◆ Instructions for the task: Only the lines from the one with "You are a GUI" through the last line of the records below belong in your answer, reproduced exactly and with the pictures left out.

[Data items]
━━━━━━━━━━━━━━━━

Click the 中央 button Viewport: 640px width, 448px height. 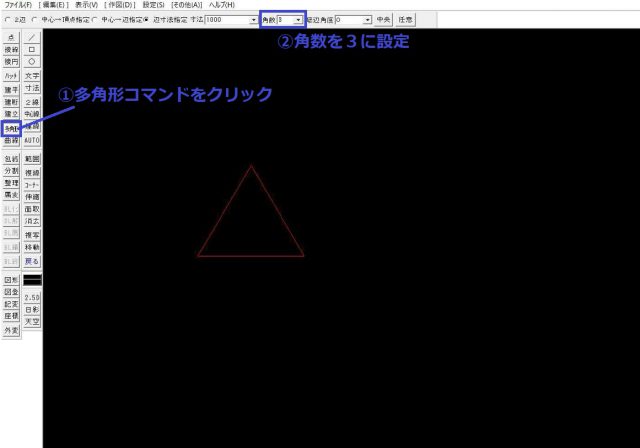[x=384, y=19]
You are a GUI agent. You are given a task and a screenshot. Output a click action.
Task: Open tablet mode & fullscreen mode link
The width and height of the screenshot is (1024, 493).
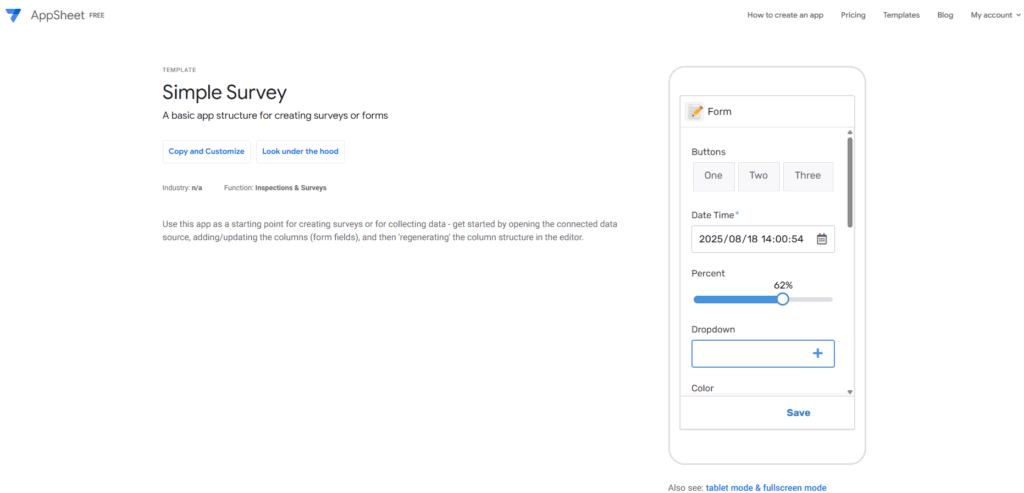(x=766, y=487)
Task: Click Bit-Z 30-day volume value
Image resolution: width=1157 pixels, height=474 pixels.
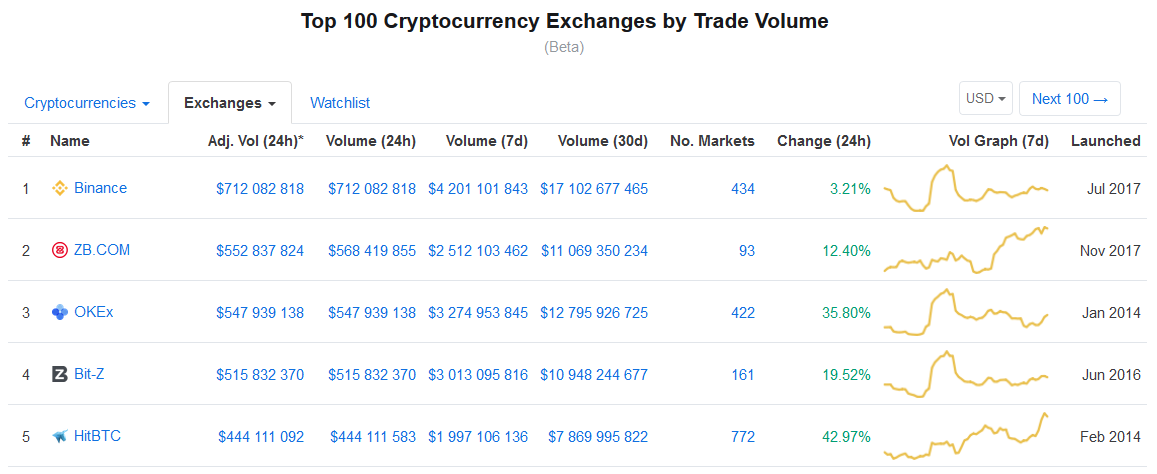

━━━━━━━━━━━━━━━━

◆ Written response:
You are a GUI agent. You are given a task and a screenshot. Output a click action.
Task: Open tablet mode & fullscreen mode link
The width and height of the screenshot is (1024, 493).
(x=766, y=487)
Task: Click Bit-Z 30-day volume value
Image resolution: width=1157 pixels, height=474 pixels.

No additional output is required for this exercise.